▶ [WORK TO BE COMPLETED]: Output verbatim the entries below, from the line containing "has height=973, width=1267." through the line containing "center [336, 592].", and nothing else.

▶ [DATA EXCERPTS]:

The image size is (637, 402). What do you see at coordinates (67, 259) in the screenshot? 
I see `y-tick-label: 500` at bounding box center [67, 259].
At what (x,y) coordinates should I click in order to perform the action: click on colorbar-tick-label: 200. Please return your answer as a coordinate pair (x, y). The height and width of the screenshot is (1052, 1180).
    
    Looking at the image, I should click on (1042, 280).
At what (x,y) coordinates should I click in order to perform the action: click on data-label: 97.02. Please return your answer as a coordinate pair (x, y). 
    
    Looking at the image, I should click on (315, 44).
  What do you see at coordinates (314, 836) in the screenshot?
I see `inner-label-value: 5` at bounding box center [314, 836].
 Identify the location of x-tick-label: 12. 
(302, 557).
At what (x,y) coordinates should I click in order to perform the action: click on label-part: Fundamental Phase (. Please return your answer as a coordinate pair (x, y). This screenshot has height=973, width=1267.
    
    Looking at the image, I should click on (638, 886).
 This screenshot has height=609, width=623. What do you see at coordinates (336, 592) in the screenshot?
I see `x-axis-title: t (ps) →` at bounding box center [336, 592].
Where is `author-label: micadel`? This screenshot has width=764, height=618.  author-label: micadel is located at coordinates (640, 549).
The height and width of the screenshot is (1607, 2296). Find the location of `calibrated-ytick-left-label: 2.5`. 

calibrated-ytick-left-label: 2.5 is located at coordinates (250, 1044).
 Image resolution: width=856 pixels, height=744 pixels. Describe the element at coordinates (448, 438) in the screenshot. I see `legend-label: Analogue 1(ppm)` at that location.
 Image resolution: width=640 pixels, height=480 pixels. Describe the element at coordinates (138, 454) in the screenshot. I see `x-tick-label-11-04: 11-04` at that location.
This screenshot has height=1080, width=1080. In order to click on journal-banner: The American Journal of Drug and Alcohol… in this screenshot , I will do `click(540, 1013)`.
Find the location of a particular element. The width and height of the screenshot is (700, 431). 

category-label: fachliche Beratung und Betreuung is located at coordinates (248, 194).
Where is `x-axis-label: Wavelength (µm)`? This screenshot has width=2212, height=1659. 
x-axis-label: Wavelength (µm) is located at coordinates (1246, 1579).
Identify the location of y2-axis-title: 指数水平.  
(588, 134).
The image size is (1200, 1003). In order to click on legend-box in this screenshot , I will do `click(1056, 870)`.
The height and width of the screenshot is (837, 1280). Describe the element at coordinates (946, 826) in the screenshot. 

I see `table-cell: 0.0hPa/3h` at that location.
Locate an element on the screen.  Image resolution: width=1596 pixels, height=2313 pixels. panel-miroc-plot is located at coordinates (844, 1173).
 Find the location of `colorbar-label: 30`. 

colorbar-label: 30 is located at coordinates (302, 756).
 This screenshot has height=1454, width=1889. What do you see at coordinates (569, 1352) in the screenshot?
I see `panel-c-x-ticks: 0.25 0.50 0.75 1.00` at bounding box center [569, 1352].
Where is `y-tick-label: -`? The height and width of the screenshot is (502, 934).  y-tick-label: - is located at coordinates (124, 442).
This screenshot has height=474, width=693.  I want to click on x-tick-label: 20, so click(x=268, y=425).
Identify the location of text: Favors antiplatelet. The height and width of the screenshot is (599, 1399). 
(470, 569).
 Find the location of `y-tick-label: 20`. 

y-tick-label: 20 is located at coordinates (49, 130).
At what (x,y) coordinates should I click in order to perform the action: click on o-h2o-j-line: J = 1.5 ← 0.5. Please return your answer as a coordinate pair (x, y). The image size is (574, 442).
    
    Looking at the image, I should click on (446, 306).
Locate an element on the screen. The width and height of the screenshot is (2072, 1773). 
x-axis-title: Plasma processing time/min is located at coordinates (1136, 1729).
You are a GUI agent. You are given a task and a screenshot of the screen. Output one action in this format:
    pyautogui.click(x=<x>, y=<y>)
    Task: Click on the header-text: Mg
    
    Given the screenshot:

▶ [EXPECTED OUTPUT]:
At what (x,y) coordinates should I click in order to perform the action: click on label-part: Fundamental Phase (. Please return your answer as a coordinate pair (x, y). This screenshot has height=973, width=1267.
    
    Looking at the image, I should click on (638, 886).
 This screenshot has height=609, width=623. What do you see at coordinates (336, 592) in the screenshot?
I see `x-axis-title: t (ps) →` at bounding box center [336, 592].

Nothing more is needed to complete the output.